Thursday, May 2, 2019

Dictionaries

  Praveen Tiwari       Thursday, May 2, 2019

Introduction

Webster's Dictionary
We have already become acquainted with lists in the previous chapter. In this chapter of our online Python course we will present the dictionaries and the operators and methods on dictionaries. Python programs or scripts without lists and dictionaries are nearly inconceivable. Dictionaries and their powerful implementations are part of what makes Python so effective and superior. Like lists they can be easily changed, can be shrunk and grown ad libitum at run time. They shrink and grow without the necessity of making copies. Dictionaries can be contained in lists and vice versa. 

But what's the difference between lists and dictionaries?

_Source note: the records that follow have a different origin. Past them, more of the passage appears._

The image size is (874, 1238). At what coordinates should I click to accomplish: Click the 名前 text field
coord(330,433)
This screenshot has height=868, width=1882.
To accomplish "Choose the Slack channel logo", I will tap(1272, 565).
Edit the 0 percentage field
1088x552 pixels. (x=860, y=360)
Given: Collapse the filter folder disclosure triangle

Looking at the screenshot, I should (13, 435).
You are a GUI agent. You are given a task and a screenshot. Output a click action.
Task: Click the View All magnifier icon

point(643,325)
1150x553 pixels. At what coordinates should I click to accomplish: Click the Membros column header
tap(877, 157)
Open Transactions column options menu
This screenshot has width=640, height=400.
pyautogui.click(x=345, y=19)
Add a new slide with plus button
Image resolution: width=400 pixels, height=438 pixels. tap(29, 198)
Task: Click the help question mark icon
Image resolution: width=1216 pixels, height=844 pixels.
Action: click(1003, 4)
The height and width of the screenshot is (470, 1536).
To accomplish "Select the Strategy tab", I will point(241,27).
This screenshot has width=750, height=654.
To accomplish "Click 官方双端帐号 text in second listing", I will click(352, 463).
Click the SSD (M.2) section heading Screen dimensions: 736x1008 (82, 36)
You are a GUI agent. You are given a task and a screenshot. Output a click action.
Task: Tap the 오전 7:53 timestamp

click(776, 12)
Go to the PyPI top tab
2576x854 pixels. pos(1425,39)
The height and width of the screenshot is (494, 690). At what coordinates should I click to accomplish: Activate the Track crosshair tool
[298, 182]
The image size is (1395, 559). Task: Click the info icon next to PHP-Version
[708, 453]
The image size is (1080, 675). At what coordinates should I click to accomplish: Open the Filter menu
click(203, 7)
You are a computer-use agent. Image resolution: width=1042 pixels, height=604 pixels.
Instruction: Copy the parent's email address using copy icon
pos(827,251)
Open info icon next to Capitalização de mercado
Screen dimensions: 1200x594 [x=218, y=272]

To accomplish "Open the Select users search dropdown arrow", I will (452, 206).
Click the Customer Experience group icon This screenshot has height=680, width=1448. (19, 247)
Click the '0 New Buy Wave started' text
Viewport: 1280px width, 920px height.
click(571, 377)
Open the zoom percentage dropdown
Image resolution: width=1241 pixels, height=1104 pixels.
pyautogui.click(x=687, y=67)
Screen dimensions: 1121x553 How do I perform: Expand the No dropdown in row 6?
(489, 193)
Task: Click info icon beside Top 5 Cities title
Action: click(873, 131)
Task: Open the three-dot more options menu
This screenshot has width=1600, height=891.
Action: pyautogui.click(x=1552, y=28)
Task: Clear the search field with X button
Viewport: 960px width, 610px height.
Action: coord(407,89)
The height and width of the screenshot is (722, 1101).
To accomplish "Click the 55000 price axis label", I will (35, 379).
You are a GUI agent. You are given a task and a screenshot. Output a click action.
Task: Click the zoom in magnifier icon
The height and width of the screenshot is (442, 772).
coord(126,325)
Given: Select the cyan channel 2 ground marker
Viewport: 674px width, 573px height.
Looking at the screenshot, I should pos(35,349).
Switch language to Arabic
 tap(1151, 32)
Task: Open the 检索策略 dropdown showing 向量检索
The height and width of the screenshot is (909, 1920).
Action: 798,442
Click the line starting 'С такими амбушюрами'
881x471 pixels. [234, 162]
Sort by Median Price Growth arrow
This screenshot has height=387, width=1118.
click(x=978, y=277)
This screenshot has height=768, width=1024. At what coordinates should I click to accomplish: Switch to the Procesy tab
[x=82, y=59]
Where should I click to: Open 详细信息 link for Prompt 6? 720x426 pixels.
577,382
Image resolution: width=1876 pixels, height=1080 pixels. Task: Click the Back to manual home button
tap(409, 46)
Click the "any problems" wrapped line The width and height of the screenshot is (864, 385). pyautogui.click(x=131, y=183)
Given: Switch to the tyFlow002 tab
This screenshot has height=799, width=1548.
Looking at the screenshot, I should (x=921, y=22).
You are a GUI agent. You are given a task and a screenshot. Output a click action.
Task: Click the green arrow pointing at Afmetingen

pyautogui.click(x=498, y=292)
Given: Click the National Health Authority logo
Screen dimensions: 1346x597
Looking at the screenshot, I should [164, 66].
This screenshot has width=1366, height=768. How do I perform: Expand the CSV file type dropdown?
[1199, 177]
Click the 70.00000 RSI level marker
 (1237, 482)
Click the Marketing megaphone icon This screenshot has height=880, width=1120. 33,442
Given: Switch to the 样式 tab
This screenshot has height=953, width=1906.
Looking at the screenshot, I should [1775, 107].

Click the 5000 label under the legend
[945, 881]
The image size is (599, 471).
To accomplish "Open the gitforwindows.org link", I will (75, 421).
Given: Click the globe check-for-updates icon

A list is an ordered sequence of objects, whereas dictionaries are unordered sets. But the main difference is that items in dictionaries are accessed via keys and not via their position. 

More theoretically, we can say that dictionaries are the Python implementation of an abstract data type, known in computer science as an associative array. Associative arrays consist - like dictionaries of (key, value) pairs, such that each possible key appears at most once in the collection. Any key of the dictionary is associated (or mapped) to a value. The values of a dictionary can be any Python data type. So dictionaries are unordered key-value-pairs. Dictionaries are implemented as hash tables, and that is the reason why they are known as "Hashes" in the programming language Perl. 

Dictionaries don't support the sequence operation of the sequence data types like strings, tuples and lists. Dictionaries belong to the built-in mapping type, but so far they are the sole representative of this kind! 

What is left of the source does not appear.